Billed as the largest Independence Day celebration in the country, Boston Harborfest had humble beginnings. Now a five-day extravaganza, this year beginning on June 30, it started in 1982 as a three-day event that encompassed a few dozen activities. Over the years, some parts of Harborfest—like the fireworks display and the annual Chowderfest for local clam chowder supremacy—have come and gone (although Chowderfest makes its triumphant return this year, July 2 from 11 a.m.–2 p.m., at its new location in Christopher Columbus Park on the North End waterfront), yet the whole affair still retains its tried-and-true, red-white-and-blue heart among its hundreds of happenings. Early highlights include the opening ceremony at Faneuil Hall Marketplace on June 30 at noon, which includes a cake cutting by Mayor Marty Walsh, and Arts at Harborfest at Christopher Columbus Park on July 1, which features local artists selling their wares, musical entertainment later in the evening and a screening of the patriotic favorite Yankee Doodle Dandy.

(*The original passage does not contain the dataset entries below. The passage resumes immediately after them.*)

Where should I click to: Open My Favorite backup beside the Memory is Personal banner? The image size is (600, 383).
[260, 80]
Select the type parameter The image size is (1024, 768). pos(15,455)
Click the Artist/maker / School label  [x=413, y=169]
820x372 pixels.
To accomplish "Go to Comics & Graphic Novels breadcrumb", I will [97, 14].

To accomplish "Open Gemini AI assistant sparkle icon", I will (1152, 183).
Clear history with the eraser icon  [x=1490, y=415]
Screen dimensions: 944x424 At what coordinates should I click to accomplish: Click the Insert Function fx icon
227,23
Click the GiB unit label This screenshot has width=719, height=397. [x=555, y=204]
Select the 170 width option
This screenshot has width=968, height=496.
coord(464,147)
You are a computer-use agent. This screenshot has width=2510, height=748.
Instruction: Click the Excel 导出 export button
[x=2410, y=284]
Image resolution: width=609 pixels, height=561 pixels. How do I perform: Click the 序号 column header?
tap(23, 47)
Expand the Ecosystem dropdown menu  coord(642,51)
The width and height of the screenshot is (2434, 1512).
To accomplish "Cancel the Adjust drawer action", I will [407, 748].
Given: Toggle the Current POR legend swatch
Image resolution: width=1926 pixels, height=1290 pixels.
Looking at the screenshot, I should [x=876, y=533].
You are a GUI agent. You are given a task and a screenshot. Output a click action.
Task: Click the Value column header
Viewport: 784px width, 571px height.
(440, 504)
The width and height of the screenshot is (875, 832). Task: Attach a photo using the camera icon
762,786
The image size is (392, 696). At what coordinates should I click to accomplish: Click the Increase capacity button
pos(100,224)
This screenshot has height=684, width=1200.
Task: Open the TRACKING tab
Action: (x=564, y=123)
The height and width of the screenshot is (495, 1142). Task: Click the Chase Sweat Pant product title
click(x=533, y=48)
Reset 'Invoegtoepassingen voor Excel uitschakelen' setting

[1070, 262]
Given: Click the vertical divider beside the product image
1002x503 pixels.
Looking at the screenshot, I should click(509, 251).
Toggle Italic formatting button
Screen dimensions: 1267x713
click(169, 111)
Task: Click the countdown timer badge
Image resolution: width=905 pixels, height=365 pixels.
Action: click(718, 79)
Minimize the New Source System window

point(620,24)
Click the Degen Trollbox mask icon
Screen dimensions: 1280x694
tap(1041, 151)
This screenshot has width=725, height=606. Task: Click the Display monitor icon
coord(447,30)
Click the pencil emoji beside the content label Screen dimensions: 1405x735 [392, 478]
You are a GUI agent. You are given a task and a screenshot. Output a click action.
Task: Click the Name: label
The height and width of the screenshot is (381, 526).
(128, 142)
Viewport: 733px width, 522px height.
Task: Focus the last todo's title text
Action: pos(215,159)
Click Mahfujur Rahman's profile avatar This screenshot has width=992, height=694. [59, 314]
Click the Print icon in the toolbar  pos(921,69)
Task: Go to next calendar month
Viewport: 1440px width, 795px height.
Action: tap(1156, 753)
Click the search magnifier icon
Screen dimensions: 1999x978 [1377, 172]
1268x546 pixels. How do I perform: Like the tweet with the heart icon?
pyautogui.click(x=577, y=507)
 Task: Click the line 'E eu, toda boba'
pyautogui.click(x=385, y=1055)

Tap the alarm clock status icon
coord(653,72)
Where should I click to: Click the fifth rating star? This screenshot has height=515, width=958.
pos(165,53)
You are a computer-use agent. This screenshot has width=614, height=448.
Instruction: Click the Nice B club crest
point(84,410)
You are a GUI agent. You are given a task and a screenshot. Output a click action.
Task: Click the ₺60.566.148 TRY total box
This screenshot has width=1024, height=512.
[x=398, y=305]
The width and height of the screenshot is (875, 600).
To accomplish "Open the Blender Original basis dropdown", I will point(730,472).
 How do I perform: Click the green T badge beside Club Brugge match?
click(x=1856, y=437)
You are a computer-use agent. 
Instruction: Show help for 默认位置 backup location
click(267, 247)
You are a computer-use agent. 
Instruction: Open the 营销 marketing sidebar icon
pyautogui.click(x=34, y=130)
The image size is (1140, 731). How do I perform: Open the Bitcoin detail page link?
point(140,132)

No Fourth of July would be complete without a reading of the Declaration of Independence. The first reading in Boston took place from the balcony of the Old State House (pictured) on July 18, 1776. This year, a dramatic free reading takes place at the Old North Church on July 4 at 1, 3 and 5 p.m. in addition to the annual re-enactment at the Old State House. Other highlights include free events like daily scavenger hunts at the Boston Public Market, colonial chocolate making demonstrations at Captain Jackson’s Historic Chocolate Shop in the North End and a Fourth of July parade. There are a number of ticketed events as well, from harbor cruises and whale watches to special historic tours and musical performances. There’s also Revelry on Griffin’s Wharf at the Boston Tea Party Ships & Museum on July 1–3 from 7–9 p.m. In addition to the museum’s usual throwing-of-tea-into-the-sea shtick, visitors can enjoy games, food and drink, and interactive entertainment from 18th-century costumed actors who bring colonial merrymaking to vivid life.